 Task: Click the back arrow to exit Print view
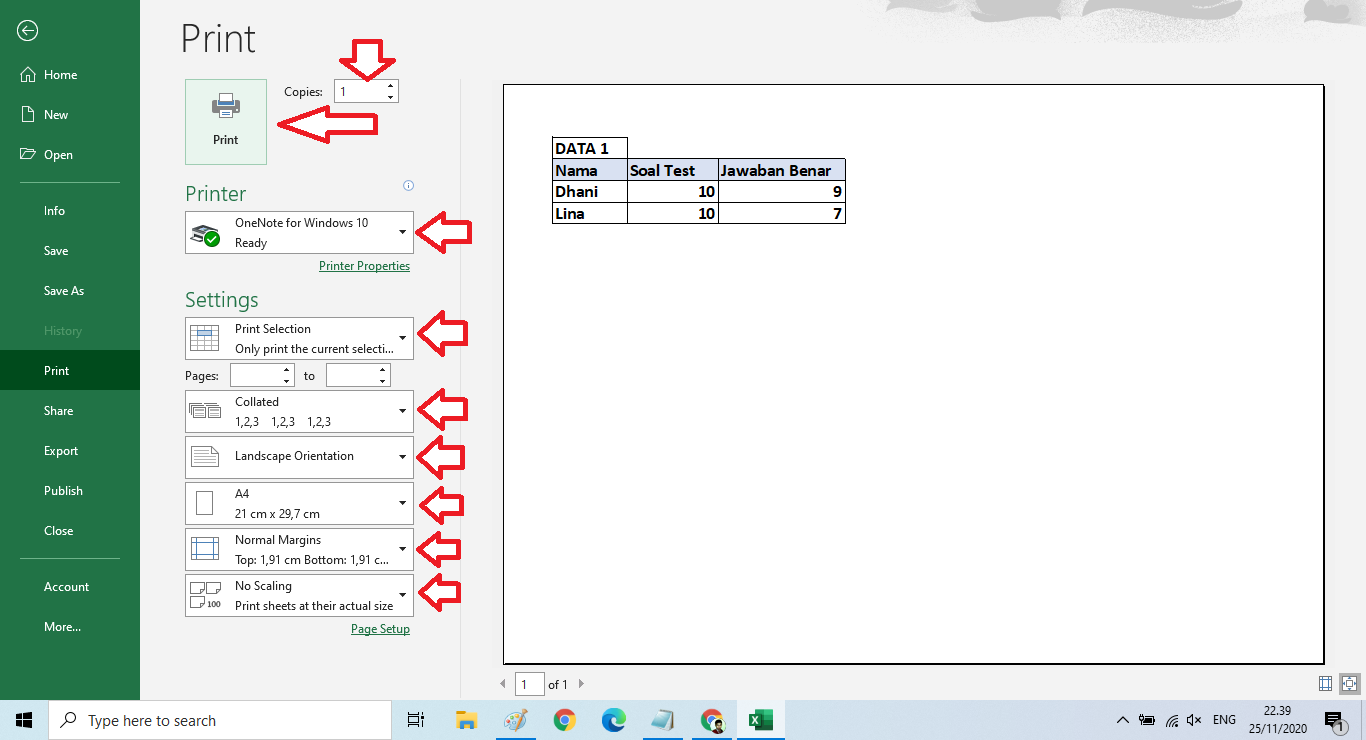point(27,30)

________________________________________

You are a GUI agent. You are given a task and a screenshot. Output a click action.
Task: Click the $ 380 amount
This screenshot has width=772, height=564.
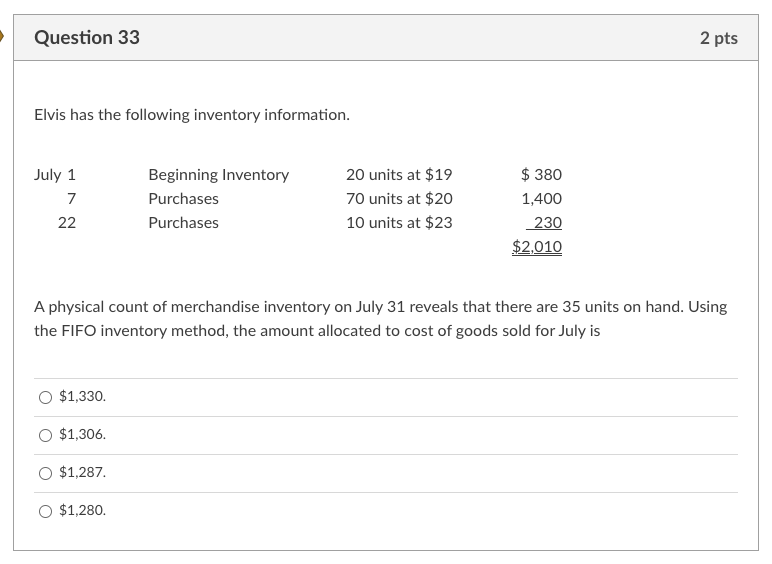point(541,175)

________________________________________

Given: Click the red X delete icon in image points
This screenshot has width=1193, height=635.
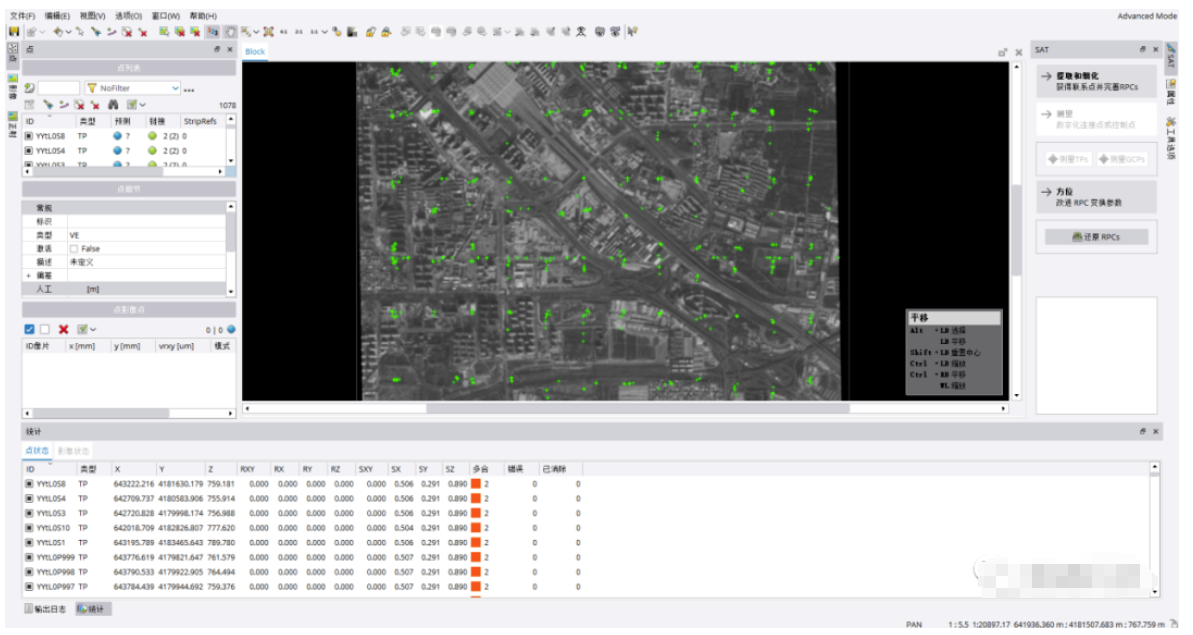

________________________________________

**TASK OBJECTIVE**: Where the data above reaches the line holding "Given: Click the", begin printing, and stop after the line holding "This screenshot has width=1193, height=635.". Each line must be reproduced exactly, with nothing else added.

**SOLUTION TO THE EXERCISE**:
Given: Click the red X delete icon in image points
This screenshot has width=1193, height=635.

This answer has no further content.